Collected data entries
++++

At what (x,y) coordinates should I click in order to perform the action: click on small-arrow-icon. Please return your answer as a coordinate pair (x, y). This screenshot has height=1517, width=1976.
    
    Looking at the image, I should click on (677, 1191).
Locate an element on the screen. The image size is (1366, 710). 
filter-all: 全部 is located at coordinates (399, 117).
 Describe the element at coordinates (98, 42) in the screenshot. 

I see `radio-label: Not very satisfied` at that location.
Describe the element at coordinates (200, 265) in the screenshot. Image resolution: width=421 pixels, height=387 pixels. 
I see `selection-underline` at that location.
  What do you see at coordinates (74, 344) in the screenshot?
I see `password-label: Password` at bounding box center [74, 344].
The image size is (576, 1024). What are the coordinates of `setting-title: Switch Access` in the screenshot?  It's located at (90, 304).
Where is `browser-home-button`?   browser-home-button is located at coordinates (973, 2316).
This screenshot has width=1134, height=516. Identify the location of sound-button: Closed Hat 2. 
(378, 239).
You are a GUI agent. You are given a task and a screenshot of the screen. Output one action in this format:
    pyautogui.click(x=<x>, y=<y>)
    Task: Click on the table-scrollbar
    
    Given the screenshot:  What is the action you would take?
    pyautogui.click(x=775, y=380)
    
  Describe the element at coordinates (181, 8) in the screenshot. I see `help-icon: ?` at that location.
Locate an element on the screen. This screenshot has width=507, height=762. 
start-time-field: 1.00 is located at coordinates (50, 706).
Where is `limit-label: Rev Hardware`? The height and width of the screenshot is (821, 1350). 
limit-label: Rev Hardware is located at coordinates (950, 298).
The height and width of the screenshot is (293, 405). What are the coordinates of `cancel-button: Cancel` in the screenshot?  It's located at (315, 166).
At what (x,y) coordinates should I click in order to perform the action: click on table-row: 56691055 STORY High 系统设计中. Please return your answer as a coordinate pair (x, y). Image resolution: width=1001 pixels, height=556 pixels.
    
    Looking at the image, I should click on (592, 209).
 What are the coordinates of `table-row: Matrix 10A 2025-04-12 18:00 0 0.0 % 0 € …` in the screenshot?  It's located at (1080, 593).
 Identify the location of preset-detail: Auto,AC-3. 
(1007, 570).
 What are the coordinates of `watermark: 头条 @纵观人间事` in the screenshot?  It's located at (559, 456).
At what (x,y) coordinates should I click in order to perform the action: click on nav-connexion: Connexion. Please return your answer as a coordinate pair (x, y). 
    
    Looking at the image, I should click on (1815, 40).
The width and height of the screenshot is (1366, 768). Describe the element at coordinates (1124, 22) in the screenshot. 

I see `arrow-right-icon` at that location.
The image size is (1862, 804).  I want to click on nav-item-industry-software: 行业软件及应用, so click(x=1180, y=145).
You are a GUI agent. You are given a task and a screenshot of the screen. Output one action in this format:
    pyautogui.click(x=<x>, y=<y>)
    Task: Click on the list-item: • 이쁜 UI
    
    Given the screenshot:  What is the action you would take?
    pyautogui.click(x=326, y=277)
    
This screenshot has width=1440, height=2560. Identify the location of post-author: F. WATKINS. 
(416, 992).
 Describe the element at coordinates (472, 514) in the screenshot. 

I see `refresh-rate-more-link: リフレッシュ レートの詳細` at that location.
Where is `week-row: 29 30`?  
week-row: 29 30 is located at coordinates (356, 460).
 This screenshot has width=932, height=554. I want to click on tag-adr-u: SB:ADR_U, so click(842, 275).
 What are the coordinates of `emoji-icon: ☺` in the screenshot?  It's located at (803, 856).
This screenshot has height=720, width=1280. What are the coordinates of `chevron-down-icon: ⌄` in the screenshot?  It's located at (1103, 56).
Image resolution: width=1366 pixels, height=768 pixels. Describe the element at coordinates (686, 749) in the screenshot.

++++

*WHAT YOU ARE ASKED TO DO*.
Render every line of the entries above as a JSON list of strings, with one string per line and blank lines omitted.

*OUTPUT*.
[
  "At what (x,y) coordinates should I click in order to perform the action: click on small-arrow-icon. Please return your answer as a coordinate pair (x, y). This screenshot has height=1517, width=1976.",
  "    Looking at the image, I should click on (677, 1191).",
  "Locate an element on the screen. The image size is (1366, 710). ",
  "filter-all: 全部 is located at coordinates (399, 117).",
  " Describe the element at coordinates (98, 42) in the screenshot. ",
  "I see `radio-label: Not very satisfied` at that location.",
  "Describe the element at coordinates (200, 265) in the screenshot. Image resolution: width=421 pixels, height=387 pixels. ",
  "I see `selection-underline` at that location.",
  "  What do you see at coordinates (74, 344) in the screenshot?",
  "I see `password-label: Password` at bounding box center [74, 344].",
  "The image size is (576, 1024). What are the coordinates of `setting-title: Switch Access` in the screenshot?  It's located at (90, 304).",
  "Where is `browser-home-button`?   browser-home-button is located at coordinates (973, 2316).",
  "This screenshot has width=1134, height=516. Identify the location of sound-button: Closed Hat 2. ",
  "(378, 239).",
  "You are a GUI agent. You are given a task and a screenshot of the screen. Output one action in this format:",
  "    pyautogui.click(x=<x>, y=<y>)",
  "    Task: Click on the table-scrollbar",
  "    Given the screenshot:  What is the action you would take?",
  "    pyautogui.click(x=775, y=380)",
  "  Describe the element at coordinates (181, 8) in the screenshot. I see `help-icon: ?` at that location.",
  "Locate an element on the screen. This screenshot has width=507, height=762. ",
  "start-time-field: 1.00 is located at coordinates (50, 706).",
  "Where is `limit-label: Rev Hardware`? The height and width of the screenshot is (821, 1350). ",
  "limit-label: Rev Hardware is located at coordinates (950, 298).",
  "The height and width of the screenshot is (293, 405). What are the coordinates of `cancel-button: Cancel` in the screenshot?  It's located at (315, 166).",
  "At what (x,y) coordinates should I click in order to perform the action: click on table-row: 56691055 STORY High 系统设计中. Please return your answer as a coordinate pair (x, y). Image resolution: width=1001 pixels, height=556 pixels.",
  "    Looking at the image, I should click on (592, 209).",
  " What are the coordinates of `table-row: Matrix 10A 2025-04-12 18:00 0 0.0 % 0 € …` in the screenshot?  It's located at (1080, 593).",
  " Identify the location of preset-detail: Auto,AC-3. ",
  "(1007, 570).",
  " What are the coordinates of `watermark: 头条 @纵观人间事` in the screenshot?  It's located at (559, 456).",
  "At what (x,y) coordinates should I click in order to perform the action: click on nav-connexion: Connexion. Please return your answer as a coordinate pair (x, y). ",
  "    Looking at the image, I should click on (1815, 40).",
  "The width and height of the screenshot is (1366, 768). Describe the element at coordinates (1124, 22) in the screenshot. ",
  "I see `arrow-right-icon` at that location.",
  "The image size is (1862, 804).  I want to click on nav-item-industry-software: 行业软件及应用, so click(x=1180, y=145).",
  "You are a GUI agent. You are given a task and a screenshot of the screen. Output one action in this format:",
  "    pyautogui.click(x=<x>, y=<y>)",
  "    Task: Click on the list-item: • 이쁜 UI",
  "    Given the screenshot:  What is the action you would take?",
  "    pyautogui.click(x=326, y=277)",
  "This screenshot has width=1440, height=2560. Identify the location of post-author: F. WATKINS. ",
  "(416, 992).",
  " Describe the element at coordinates (472, 514) in the screenshot. ",
  "I see `refresh-rate-more-link: リフレッシュ レートの詳細` at that location.",
  "Where is `week-row: 29 30`?  ",
  "week-row: 29 30 is located at coordinates (356, 460).",
  " This screenshot has width=932, height=554. I want to click on tag-adr-u: SB:ADR_U, so click(842, 275).",
  " What are the coordinates of `emoji-icon: ☺` in the screenshot?  It's located at (803, 856).",
  "This screenshot has height=720, width=1280. What are the coordinates of `chevron-down-icon: ⌄` in the screenshot?  It's located at (1103, 56).",
  "Image resolution: width=1366 pixels, height=768 pixels. Describe the element at coordinates (686, 749) in the screenshot."
]